Re: UTF-8 text

>>>>> "JMS" == James M Snell <jasnell@gmail.com> writes:

JMS> This is a more difficult question. In theory, yes, we ought to be
JMS> able to support these, but there's the question of backwards
JMS> compatibility.  We could define that the new :path field (and
JMS> referer, location, link, etc) contain a UTF-8 encoded IRIs, so for
JMS> backwards compatibility with HTTP/1, an implementation would need
JMS> to do the appropriate standard conversion to a URI. Going the other
JMS> direction, an impl could choose to leave it as a URI or convert it
JMS> to it's IRI form. I think this makes a lot of sense and has a very
JMS> clear http/2 <--> http/1 translation. So I'm +1 on it.

I also like this, bug have to ask:  Do any non-10646 IRIs encode
differently depending on language?  Ie, would forcing everything
to 10646/utf8 loose information due to character unification?

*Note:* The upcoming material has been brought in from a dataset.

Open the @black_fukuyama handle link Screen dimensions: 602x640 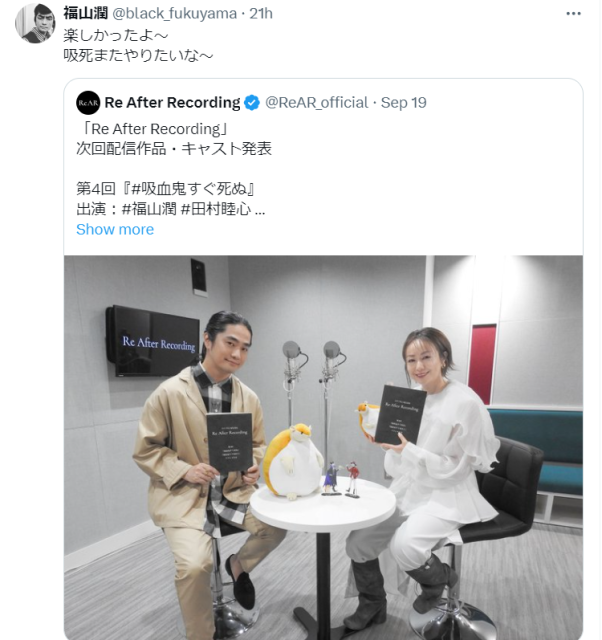click(174, 13)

Think of the differences between the zht, zhs, jp and ko glyphs
of characters unified by 10646.

Perhaps it doesn't matter, even if so?  Or perhaps the utf8 IRI should
be accompanied by a optional language hint?

-JimC
-- 
James Cloos <cloos@jhcloos.com>         OpenPGP: 1024D/ED7DAEA6

Received on Thursday, 18 April 2013 18:12:25 UTC